#### EXERCISE PASSAGE

It is rare that a summer blockbuster movie has anything to say other than “give us your money and we will fill the screen with explosions, witty quips and tantalisingly beautiful people”. One of my favourite movies of recent years bucked that trend when it landed in 2009, namely District 9. It was a story of oppression and prejudice, with well-drawn characters and stunning visuals. Like many, I awaited the next project of its creator, Neill Blomkamp, with growing impatience. Fortunately, the wait is now over and Elysium is as beautiful as his previous work – but not without its own issues.
• Director: Neill Blomkamp
• Exhibition: 2D
• Rating: 15
• Run Time: 109 mins
Set in 2154, Elysium tells the story of Max [Matt Damon], a resident of Los Angeles and one of the few people still employed in the city. The world has become over-populated and diseased. In order to escape this, the wealthy have created a new home, located just outside of the Earth’s atmosphere. The habitat, known as Elysium, is a ring-like structure where disease and sickness are a thing of the past due to the technology on-board. This allows the residents to live happily, while their fellow man strives to survive in the world below. When Max is accidentally saturated in radiation at work and told he has five days left to live, he knows he must get to Elysium to save himself.

########
#### GIVEN RECORDS

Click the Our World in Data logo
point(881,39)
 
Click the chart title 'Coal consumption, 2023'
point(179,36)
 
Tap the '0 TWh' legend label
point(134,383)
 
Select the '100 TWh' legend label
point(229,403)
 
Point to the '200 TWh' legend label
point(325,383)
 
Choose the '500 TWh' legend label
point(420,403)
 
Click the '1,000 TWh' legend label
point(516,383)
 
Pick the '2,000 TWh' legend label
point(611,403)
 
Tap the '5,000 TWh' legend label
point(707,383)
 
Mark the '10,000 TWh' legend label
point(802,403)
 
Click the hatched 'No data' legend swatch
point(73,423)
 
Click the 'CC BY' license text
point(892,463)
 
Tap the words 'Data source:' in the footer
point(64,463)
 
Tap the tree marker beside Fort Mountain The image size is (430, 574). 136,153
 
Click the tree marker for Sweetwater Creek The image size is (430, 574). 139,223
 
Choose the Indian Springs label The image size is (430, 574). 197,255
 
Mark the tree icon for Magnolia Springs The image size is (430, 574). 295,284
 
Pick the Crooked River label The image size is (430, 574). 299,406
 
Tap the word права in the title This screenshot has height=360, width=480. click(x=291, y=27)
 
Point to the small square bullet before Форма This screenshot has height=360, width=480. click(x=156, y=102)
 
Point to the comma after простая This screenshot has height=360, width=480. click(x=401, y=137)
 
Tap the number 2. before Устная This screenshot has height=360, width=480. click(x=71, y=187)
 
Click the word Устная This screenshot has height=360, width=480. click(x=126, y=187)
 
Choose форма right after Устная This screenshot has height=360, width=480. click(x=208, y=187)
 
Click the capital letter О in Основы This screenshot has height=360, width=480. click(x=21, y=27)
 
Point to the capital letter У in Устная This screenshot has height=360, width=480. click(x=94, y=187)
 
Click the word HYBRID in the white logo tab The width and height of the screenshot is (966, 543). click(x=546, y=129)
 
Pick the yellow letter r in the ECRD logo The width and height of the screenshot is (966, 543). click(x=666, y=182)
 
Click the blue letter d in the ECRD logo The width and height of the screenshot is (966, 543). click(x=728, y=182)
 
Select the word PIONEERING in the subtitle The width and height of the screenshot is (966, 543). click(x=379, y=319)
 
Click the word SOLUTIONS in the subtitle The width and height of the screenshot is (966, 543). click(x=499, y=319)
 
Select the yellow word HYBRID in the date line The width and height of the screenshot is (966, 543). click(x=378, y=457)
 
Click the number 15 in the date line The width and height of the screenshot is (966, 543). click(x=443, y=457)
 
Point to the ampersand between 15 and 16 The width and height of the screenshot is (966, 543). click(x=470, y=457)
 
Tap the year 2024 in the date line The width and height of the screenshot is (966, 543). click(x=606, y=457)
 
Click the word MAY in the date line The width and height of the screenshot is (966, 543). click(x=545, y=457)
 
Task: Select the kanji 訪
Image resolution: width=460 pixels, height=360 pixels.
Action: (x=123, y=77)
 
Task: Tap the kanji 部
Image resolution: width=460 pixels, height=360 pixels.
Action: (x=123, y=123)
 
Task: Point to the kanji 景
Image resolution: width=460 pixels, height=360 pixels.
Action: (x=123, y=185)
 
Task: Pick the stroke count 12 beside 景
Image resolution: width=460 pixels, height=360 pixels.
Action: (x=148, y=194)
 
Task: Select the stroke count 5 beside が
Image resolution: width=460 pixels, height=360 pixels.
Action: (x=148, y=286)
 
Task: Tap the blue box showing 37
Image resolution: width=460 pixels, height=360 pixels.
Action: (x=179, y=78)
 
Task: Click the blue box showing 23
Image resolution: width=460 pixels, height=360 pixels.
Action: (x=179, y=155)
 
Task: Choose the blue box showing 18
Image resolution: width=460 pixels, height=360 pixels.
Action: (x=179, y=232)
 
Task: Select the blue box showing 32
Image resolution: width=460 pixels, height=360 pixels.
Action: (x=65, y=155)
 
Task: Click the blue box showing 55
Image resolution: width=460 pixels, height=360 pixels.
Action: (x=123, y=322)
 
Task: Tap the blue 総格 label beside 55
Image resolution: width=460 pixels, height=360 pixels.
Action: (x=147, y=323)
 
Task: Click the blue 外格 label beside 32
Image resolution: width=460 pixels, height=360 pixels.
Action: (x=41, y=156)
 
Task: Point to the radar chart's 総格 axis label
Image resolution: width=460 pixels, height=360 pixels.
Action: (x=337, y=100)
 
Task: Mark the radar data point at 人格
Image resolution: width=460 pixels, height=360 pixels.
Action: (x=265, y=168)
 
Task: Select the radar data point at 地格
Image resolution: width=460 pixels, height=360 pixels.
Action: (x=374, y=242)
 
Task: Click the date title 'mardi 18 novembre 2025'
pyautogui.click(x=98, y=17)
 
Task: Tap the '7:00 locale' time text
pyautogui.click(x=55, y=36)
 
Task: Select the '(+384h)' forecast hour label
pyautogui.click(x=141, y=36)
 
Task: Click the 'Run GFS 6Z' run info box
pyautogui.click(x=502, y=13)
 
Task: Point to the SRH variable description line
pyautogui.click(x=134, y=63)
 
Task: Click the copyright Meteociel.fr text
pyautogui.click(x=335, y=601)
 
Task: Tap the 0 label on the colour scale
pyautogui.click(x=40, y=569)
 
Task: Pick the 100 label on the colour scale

########

- _ACTIVITIES_:
1/ Which details appear in the bulleted lines of the Elysium review? Give each label with its value.
2/ Rewrite the Elysium review starting at "It is rare that" and ending at "its own issues.", with "stunning" replaced by "striking".
This material stands apart from the Elysium review.

- _LIST OF SOLUTIONS_:
1/
Director: Neill Blomkamp
Exhibition: 2D
Rating: 15
Run Time: 109 mins

2/
It is rare that a summer blockbuster movie has anything to say other than “give us your money and we will fill the screen with explosions, witty quips and tantalisingly beautiful people”. One of my favourite movies of recent years bucked that trend when it landed in 2009, namely District 9. It was a story of oppression and prejudice, with well-drawn characters and striking visuals. Like many, I awaited the next project of its creator, Neill Blomkamp, with growing impatience. Fortunately, the wait is now over and Elysium is as beautiful as his previous work – but not without its own issues.